Salmon has the only roe that I know of that’s also used as a bait for catching other fish. Salmon Eggs, the marketing term for bait roe, are one of the best trout baits, but other fish will take the bait because they like the scent of salmon eggs, including salmon, bluegill, steelhead, bass, catfish, and sucker fish (but no real fisherman fishes for suckers). Terry Minton, seemingly an expert on using salmon eggs as bait, warns: “I do want to point out that salmon roe prepared for food is NOT the same thing as same as salmon eggs for fishing, so please do not go to your tackle box and start eating out of the jar. These two things are prepared differently, and sometimes extra scent is added to the fishing bait which would not be good for us humans. It might not kill you, but it is not going to taste the same and might make you not feel well.” [Minton, online.]
The earliest process for turning salmon roe into human food was the Japanese sujiko, layering roe in skeins on straw mats to salt them, like black sturgeon caviar. That simple technique was not very appealing to their customers, the Russians, so around the turn of the twentieth century, Russian ikryanshiki (caviar makers) turned the tables on the Japanese and started producing grained salmon caviar; before salting, the caviar was separated from the skein and rubbed through fine netting called grohot. The Japanese loved the new method because of the salmon caviar’s superior appearance and taste and Japanese entrepreneurs learned this new method of caviar making and called it ikura, a word that echoes the Russian word for caviar, ikra. The Russians loved the new ikura too, making it a powerful competitor to the rare and expensive black sturgeon caviar.
Salmon caviar, now mostly imported from Japan, became known as “red caviar” in the time of the Soviet Union. In this case “red,” Soviet Russia’s favorite color, referred to the caviar’s color to better distinguish it from black sturgeon caviar. Black and red caviar were both in high demand but very difficult to acquire unless one had black market connections. It was the height of culinary fashion to have both black and red caviar sandwiches on the table in the 1970s and 80s in Russia. [Awers, Inc., online]
But beginning in the 1960s, a lack of salmon roe caused the Japanese caviar makers to turn to a better source of the product: Alaska. At first, roe from wild-caught salmon was considered to be an almost worthless byproduct that was mostly discarded with offal. In 1964, the production of salmon eggs for bait totaled about 1.5 million pounds with a wholesale value of more than $300,000. Salmon roe for caviar production was more than 850,000 pounds with a wholesale value of about $750,000. That would soon change radically because Japanese companies invested heavily in roe production in Alaska starting in the 1965 season when they paid canneries nine cents a pound and ordered 2.2 million pound of roe. That was the beginning of the Alaskan salmon caviar roe industry. [Anon., “Salmon Caviar Industry,” online.]

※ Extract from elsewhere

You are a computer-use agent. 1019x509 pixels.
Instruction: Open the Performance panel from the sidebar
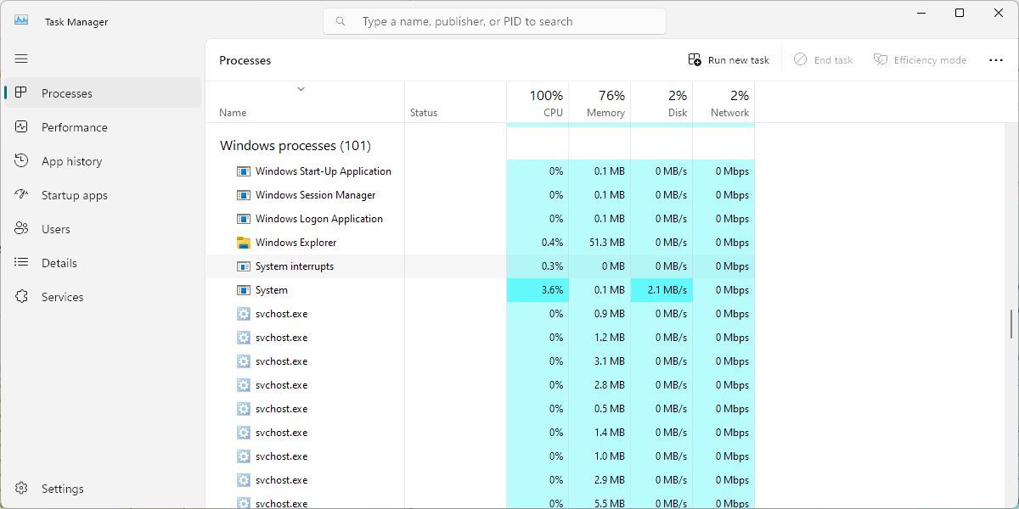coord(75,127)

The Cooperative Extension Service of the University of Alaska Fairbanks describes the different salmon roes used to make caviar: “The roe from any of Alaska’s five species of salmon can be used for salmon roe caviar, each with a characteristic egg size, color, and flavor. Chum salmon eggs produce large, pale, reddish-orange caviar. Coho and king salmon also yield large, red-pink, mild-flavored eggs. Pink salmon eggs are orange, slightly smaller and with a flavor described as a mild and sweet. Sockeye salmon eggs are the smallest — about half the size of chum eggs and bright red. In contrast to pink salmon roe, the flavor of sockeye salmon caviar is described as slightly bitter.” [Anon., “Salmon Roe Caviar.”]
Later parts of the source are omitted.